Brooke Sauer says producers need to get excited about the data that could be collected rather than the platform it is collected by.

Speaking at the Tulloona Conservation Farming Group field day in north west NSW, McGregor Gourlay Group digital ag manager, Brooke Sauer, said more importantly than thinking about drones, producers should be focused on the type and value of the data they wished to collect.

“The data itself is the most important part. A drone, an aerial platform or a satellite is really just the means to collect the data. At the end of the day it is all about the data you want,” she said.

Ms Sauer said start-up companies at the moment were offering mapping of soil characteristics or weeds from the sky using drones, but that might not be the most effective way to achieve it.

“After a while the novelty of flying that drone will wear off, because they probably will never be fully autonomous.”

“Ultimately, it is actually the pH map or weeds map that is important and there are far more efficient ways to collect that pH or weed map than by flying a drone,” she said.

Ms Sauer said while drones had a place, their main drawback was that somebody needed to fly and be responsible for the machines.

“After a while the novelty of flying that drone will wear off, because they probably will never be fully autonomous. The system needs to come a long way forward in terms of redundancy for CASA (Civil Aviation Safety Authority) to ever change their ruling about fully autonomous flights. Their first and foremost consideration is always the safety of others,” she said.

Ms Sauer said producers needed to place more emphasis on, and get excited about, the data that could be collected rather than the platform it was collected by.
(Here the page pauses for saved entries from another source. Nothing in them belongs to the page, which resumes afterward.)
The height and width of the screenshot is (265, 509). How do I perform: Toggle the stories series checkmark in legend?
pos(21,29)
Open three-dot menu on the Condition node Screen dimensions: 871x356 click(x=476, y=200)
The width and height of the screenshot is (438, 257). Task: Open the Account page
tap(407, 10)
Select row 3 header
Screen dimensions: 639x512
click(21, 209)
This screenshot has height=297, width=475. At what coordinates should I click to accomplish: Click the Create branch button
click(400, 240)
“What is coming out of satellite imagery and the ability to take that data and turn it into something specific is quite exciting. It is obviously a whole lot more efficient to collect it that way than it is flying a drone,” she said.

Also speaking at the Tulloona field day, SataMap founder and Moree district farmer, Ben Boughton, said he started out building and using drones for generating farm maps and images, but had transitioned into working with data from satellites.

Ben Boughton

“We understood there was power in the data from drones, but it was just the time it took to map the paddock, process the data and the accuracy of the data. The actual value of getting the data wasn’t any bigger than the time and money we were spending to generate it,” he said.

“So, then we started exploring other options to get data and where could we get data with good integrity. The key is integrity.

“A satellite system put up by NASA, the Landsat program, in 2013 started making their data available free, so I set out to build a platform that would take that data and make it available to farmers like myself, but also agronomists and other agribusiness. That is where SataMap was born.”

Satamap is a web-based platform for viewing and analysing satellite imagery for key indicators, such as biomass levels, to help farmers and consultants with decision making.

“If you look at a single biomass map of a crop that is in the ground, agronomists will look at it and see which areas are performing well and which are performing poorly. They can go out to the paddock and look at the areas doing well and those doing badly,” he said.

“The next step is to say that the high biomass areas are more likely to have insect or grub infestations because they generally congregate in higher in those areas. So, you go to those areas first.

“And because the data is spatial so every single data point has a longitude and latitude point, you can start to take that data and make maps and use them to generate variable rate maps for spraying.”

The majority of people use it for scouting and understanding variability, but it can be taken a step further by those interested in variable rate mapping or other analysis.

Mr Boughton said while satellites provided a range of data-gathering benefits for farmers, there would always be a role for drones – “It is never a drone versus satellite thing – there are lots of different tools”.

“Satellites suit the broadacre cropping really well. But drones are great for research, easy to change sensors, great for figuring out which wavelengths are going to give us the answers we need. So, there is always a place for drones,” he said.